Once right-hander Shawn Hill was reassigned to Minor League camp following his start Tuesday, the Tigers' Spring Training roster was down to 29 players. Manager Jim Leyland still hopes to have it down to 25 by Thursday.
Garcia was a late-season hero for the Tigers as a September callup and postseason platoon player last year, appearing in 12 games, including making two starts in the World Series. However, his chances of making a Major League Opening Day roster for the first time seemed long from the outset of camp in February.
For one thing, team president and general manager Dave Dombrowski said that Garcia would have to earn more playing time than just select starts against left-handed pitching, the role he had down the stretch last year, to make the 25-man roster. From a pure developmental standpoint, the thought process went, Garcia would benefit more from regular playing time at Triple-A Toledo.
In addition, the bruised right heel Garcia sustained a week ago pretty much eliminated his chances. He didn't begin putting weight on his right foot again until late last week, and the 21-year-old hasn't played in any sort of competition since the injury.
Garcia hit .206 (7-for-34) with one home run and three RBIs in 34 at-bats before the injury.
The Tigers could keep Garcia in Lakeland to work his way back into playing shape and then send him out on a rehab assignment sometime in April.

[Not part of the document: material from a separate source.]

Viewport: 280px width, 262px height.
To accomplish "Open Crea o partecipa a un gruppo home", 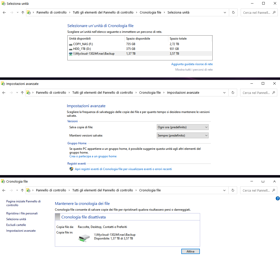I will click(x=93, y=156).
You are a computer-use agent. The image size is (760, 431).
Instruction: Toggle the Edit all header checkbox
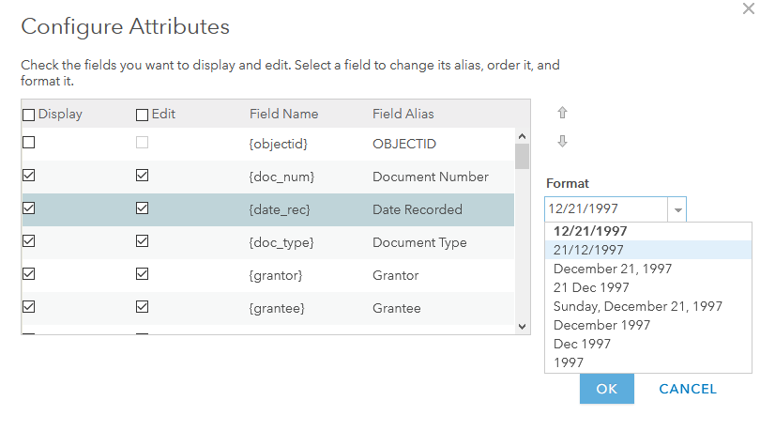[143, 115]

Putkonen will reprise his relief role with Toledo in hopes of getting an in-season callup. The 26-year-old allowed six runs on 14 hits in 13 2/3 innings this spring, walking five batters, hitting three and striking out 14.

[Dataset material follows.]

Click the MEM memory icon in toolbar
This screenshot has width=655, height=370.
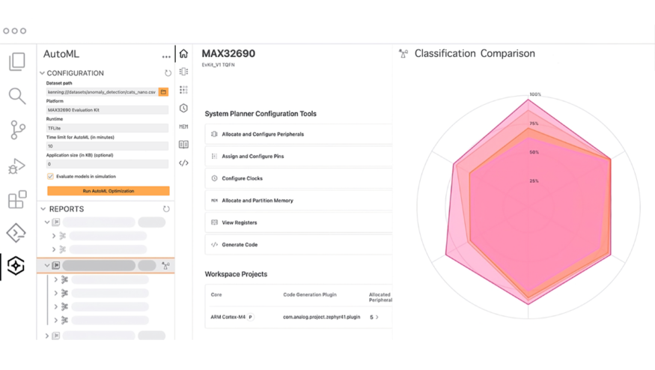coord(183,127)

Alvarez earned some consideration as a second lefty in the Tigers' bullpen, but he is expected to begin the season in the Mud Hens' rotation as an insurance starter. He allowed three earned runs on 13 hits over 9 2/3 innings, with a walk and six strikeouts.
Add in Hill, who allowed five earned runs on 21 hits over 19 innings this spring with a Triple-A start mixed in, and Leyland is feeling slightly more confident about his starting depth than he did a couple weeks ago. It's not enough depth to justify dealing Rick Porcello, who was announced to fill the open spot in the Tigers rotation, but it's enough to suggest Detroit isn't headed for disaster if it gets past six starters this year. "If [Hill] can do what he has shown me this spring, and Alvarez can do what he has shown me this spring, maybe we do have more than what we thought," Leyland suggested.
Russo quietly had a pretty good camp, batting .308 (12-for-39) with four doubles, two homers and five RBIs despite a 2-to-15 strikeout-to-walk ratio.